First, there is a mechanistic or administrative set of tasks.
And second, there is a strategic and value-oriented set of tasks and responsibilities.
In this post we are mainly interested in the second kind (and, partly, in how the two sets of tasks depend upon one another). The administrative set of tasks is often necessary to the extent that teams are part of bureaucratic structures. However, in terms of supporting high performance, the administrative team leader tasks are largely worthless on their own.
In the mechanistic or administrative set of tasks, the team leader often simply enacts company-wide policies or orders, often set by corporate functions, and often with little influence over the purpose or the goals of those corporate guidelines.
A team leader is responsible for creating conditions so that the team can perform at its best
On the other hand, because a team leader owns the value-oriented or strategic set of tasks, they are responsible for creating the conditions for a team’s best performance.
This entails a number of specific tasks to build the key elements of high-performing teams. We have tried to break that down into a concrete list of activities and deliverables that collectively supports the development of a high-performing team. Being a team leader means you need to do the following:
A team leader has to lead the definition of and the ongoing conversation about the team’s purpose: why are we here, why are doing what we are doing, how are we creating value?
A team leader has to set and lead the ongoing monitoring, together with the team, of specific performance goals. She also has to moderate those goals, both with senior and outside stakeholders, as well as with the team itself.
A team leader has to work on staffing and capacity and has to make sure that the team’s manpower is in line with its goals and deliverables.
A team leader has to make sure her team members have the knowledge, skills, and capabilities they need to collectively reach the team’s goals.
A team leader is responsible for setting team rules, discussing and negotiating those rules on an ongoing basis with the team, and modeling her own behavior to exemplify those rules.
A team leader has to communicate with his team in a way that leads to productive communication patterns proven to support team effectiveness, and he has to build and maintain relationships with and between team members that facilitate trustful collaboration.
A team leader has the prime responsibility of detecting, evaluating and managing tensions and conflicts in her team, and ensuring that those tensions support the team’s purpose and goals or, at the very least, that they do not inhibit the team from reaching its goals.
The Team Kit gives you the knowledge and the guidance to build and lead high-performing teams
Taking care of the fundamentals of high-performing teams is not a question of team leadership styles
A good team leader has to fulfill the above mentioned tasks and responsibilities one way or the other, regardless of her leadership style.
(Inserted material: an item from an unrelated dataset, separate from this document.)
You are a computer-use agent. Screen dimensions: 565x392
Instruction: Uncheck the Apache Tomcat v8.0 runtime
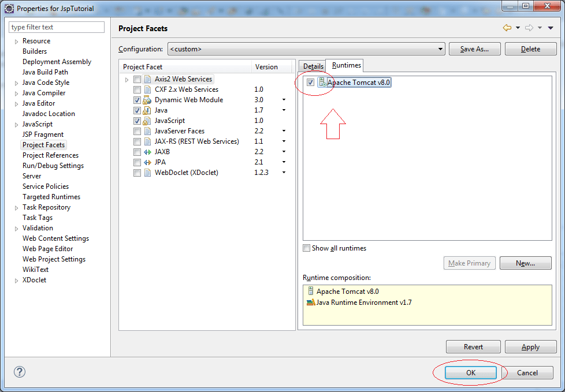pos(310,82)
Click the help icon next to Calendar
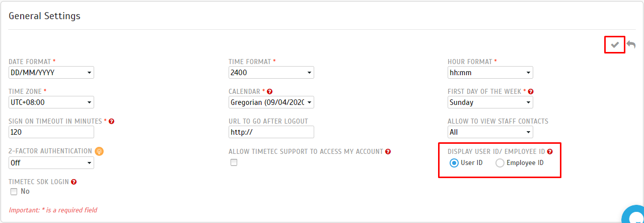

On a fundamental level, those responsibilities are independent of styles and personalities.
We have seen many examples of team leadership where the ongoing sensemaking of purpose and goals was done in very different styles and language. But we have not seen any high-performing team where the leader of the group did not somehow facilitate this very conversation.
In addition to the seven tasks and responsibilities detailed above, a team leader is well advised to own some “real” tasks from the team’s set of deliverables (while at the same time delegating some of the genuine team leader tasks to his team members, thereby facilitating shared leadership).
One set of tasks where the team leader is often well positioned to do some “real work” is covering the above mentioned administrative functional tasks resulting from the team’s internal environment.
Just don’t mistake enacting the corporate performance management processes and writing appraisals with the seven value-creating team leader responsibilities discussed above!